EXERCISE DESCRIPTION |
Lines before the one containing "This screenshot has width=419, height=419." in the records below are to be left out; that line and all after it, through the end, are to be retyped exactly.
== RECORD EXCERPTS ==
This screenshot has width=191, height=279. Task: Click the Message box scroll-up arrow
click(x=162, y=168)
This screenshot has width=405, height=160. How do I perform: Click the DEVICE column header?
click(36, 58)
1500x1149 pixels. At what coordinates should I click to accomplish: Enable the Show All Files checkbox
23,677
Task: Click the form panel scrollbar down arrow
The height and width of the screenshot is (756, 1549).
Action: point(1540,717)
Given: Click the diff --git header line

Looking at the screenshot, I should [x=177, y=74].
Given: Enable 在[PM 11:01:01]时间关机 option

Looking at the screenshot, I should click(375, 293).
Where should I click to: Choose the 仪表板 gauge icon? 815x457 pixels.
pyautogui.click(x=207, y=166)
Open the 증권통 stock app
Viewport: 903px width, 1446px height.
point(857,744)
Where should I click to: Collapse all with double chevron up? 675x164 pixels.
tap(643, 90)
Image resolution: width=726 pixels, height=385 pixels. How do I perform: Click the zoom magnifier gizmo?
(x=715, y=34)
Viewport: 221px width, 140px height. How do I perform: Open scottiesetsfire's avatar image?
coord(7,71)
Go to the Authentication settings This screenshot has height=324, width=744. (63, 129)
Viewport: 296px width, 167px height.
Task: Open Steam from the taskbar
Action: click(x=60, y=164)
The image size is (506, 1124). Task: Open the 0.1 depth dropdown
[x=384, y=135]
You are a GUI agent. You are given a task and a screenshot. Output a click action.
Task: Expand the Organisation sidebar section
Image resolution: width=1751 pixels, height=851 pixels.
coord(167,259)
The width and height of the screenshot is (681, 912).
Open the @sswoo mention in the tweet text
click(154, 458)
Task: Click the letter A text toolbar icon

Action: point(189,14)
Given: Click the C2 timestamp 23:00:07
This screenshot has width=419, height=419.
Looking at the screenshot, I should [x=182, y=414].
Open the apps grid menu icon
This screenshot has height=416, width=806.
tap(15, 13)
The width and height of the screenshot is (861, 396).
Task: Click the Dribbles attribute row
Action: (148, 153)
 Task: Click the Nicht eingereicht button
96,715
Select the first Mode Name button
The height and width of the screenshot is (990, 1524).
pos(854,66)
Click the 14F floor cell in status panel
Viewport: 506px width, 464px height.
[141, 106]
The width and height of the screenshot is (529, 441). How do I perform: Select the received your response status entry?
===
SOLUTION TO THIS EXERCISE |
This screenshot has width=419, height=419.
Looking at the screenshot, I should [x=182, y=414].
Open the apps grid menu icon
This screenshot has height=416, width=806.
tap(15, 13)
The width and height of the screenshot is (861, 396).
Task: Click the Dribbles attribute row
Action: (148, 153)
 Task: Click the Nicht eingereicht button
96,715
Select the first Mode Name button
The height and width of the screenshot is (990, 1524).
pos(854,66)
Click the 14F floor cell in status panel
Viewport: 506px width, 464px height.
[141, 106]
The width and height of the screenshot is (529, 441). How do I perform: Select the received your response status entry?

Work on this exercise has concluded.